Весной меня приятно взволновало анонимное любовное письмо (впрочем, написанное Люсиным почерком) – в неизвестных мне, гладких стихах заключался ряд признаний и упреков, чем я был, разумеется, польщен. Люсина лирика кончалась словами: «Если же слезы мои не подскажут тебе, покоряюсь тогда неизбежной судьбе, но звездою моей не останешься Ты, и увянет любовь, и увянут мечты», – и прозрачно-поучительным намеком: «Не откладывайте никогда на завтра того, что можете сделать сегодня». Единственное в Люсином письме, что слегка меня охладило, была дата – первое апреля – но, зная Люсю, я это объяснил самолюбивой ее осторожностью. На всякий случай я не ответил, да и к любви нисколько не стремился, довольствуясь своим торжеством и возможностью гордиться перед Тоней.

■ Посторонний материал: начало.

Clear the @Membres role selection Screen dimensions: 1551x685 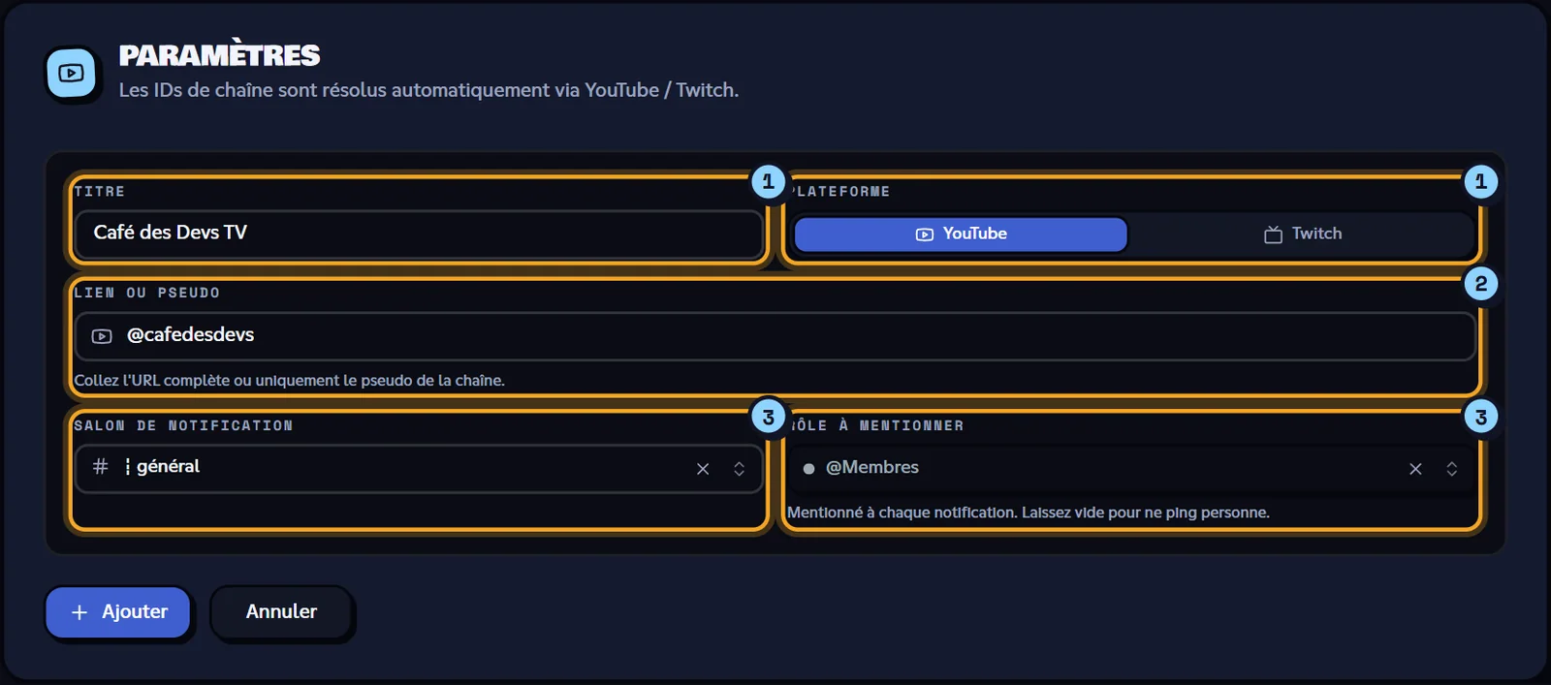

В то лето я попал за границу и, как ни странно, еще целый год не видел Тони, даже на улице, но чуть ли не каждое утро по дороге в гимназию встречал двух барышень, ее одноклассниц, мне косвенно о ней напоминавших: я не был с ними знаком, однако с нетерпением их ждал, словно далекое Тонино сияние частично и на них отражалось. За эти годы, за время разлуки, моя влюбленность как бы раскрылась и стала ощутительной в те дни, когда, переносясь в свое прошлое, я не мог себе Тоню представить и не сразу ее узнавал на фотографии, правда, ей льстившей и выпрошенной мною у Люси: очевидно, в этом возрасте любовь нуждается в помощи фантазии. Наступили выпускные экзамены – полусвобода, забегание к товарищам, прогулки по набережной, в Летнем саду, самонадеянный, ранний, взрослый задор – в своих чрезмерно книжных мечтах я как бы учился в Тонину честь (наподобие рыцарских подвигов) и всё острее, всё упрямее хотел, чтобы кто-нибудь ей передал о моих гимназических успехах, о волевых непрерывных усилиях, и чтобы Тоня это оценила: лишь позже, с годами, я понял, как для меня отвратителен труд, как вымучен всякий мой успех, насколько лучше мне при этом скрываться.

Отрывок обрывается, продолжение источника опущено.